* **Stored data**
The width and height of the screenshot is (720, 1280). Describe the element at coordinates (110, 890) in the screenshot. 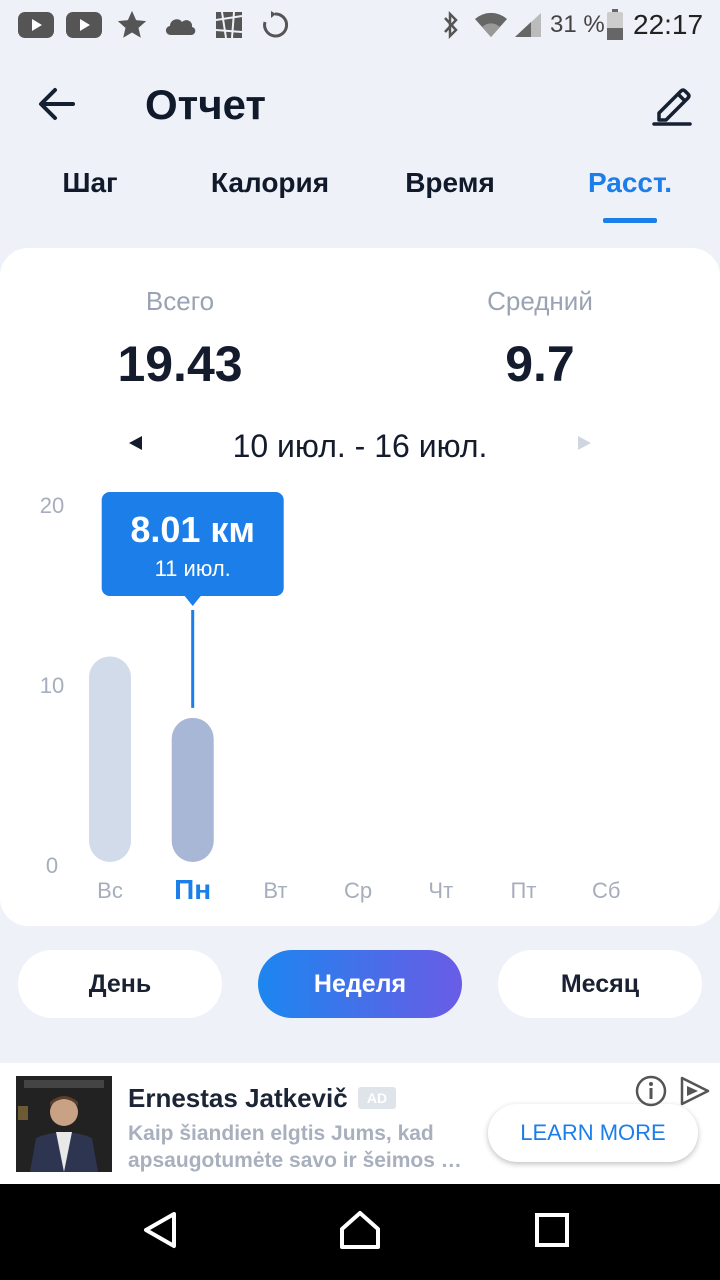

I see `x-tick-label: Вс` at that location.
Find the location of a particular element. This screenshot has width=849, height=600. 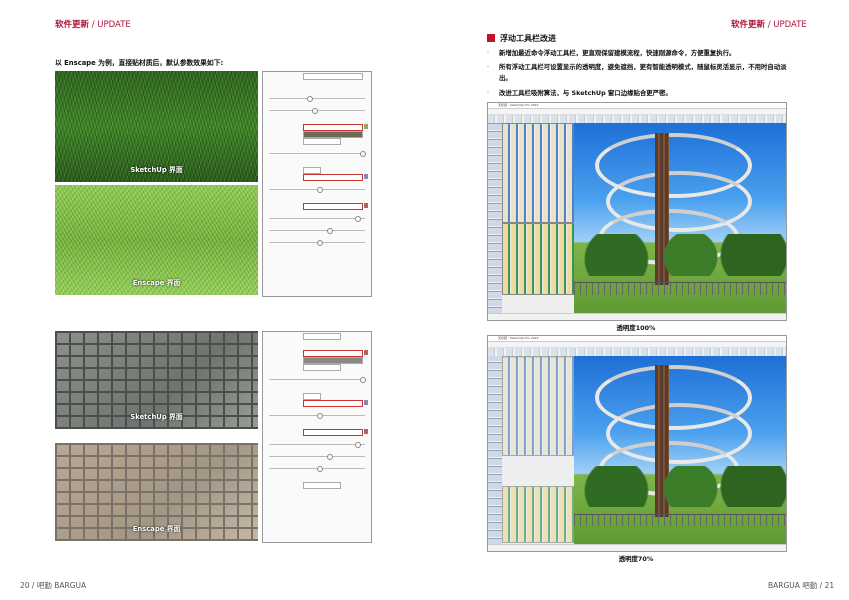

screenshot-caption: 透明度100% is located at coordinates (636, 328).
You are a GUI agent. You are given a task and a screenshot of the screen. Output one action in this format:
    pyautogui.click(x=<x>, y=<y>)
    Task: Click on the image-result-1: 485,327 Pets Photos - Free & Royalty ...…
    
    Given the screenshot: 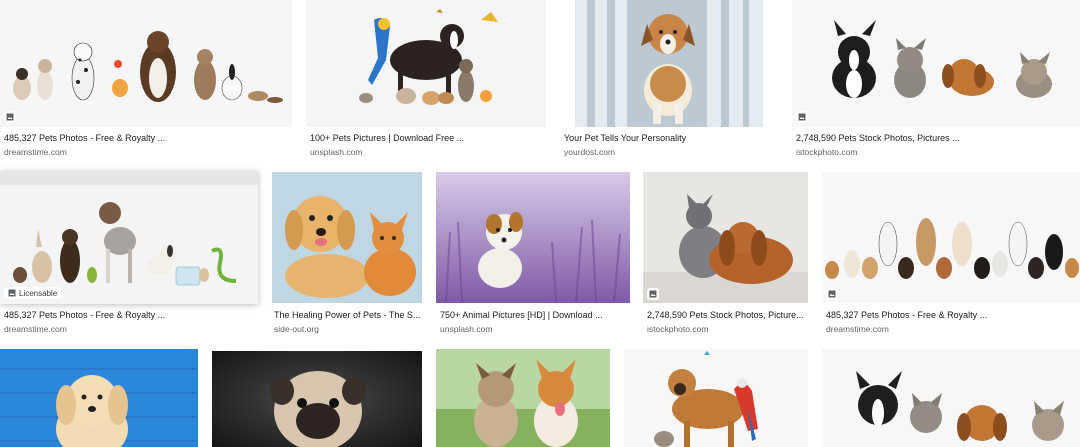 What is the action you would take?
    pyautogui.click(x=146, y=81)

* **What is required**
Copy the rows verbatim from the line with "Find the location" to the line with "screenshot-caption: 透明度100% is", including both of those lines. Leave the pictures out of your copy.

* **Exercise answer**
Find the location of a particular element. This screenshot has width=849, height=600. 

screenshot-caption: 透明度100% is located at coordinates (636, 328).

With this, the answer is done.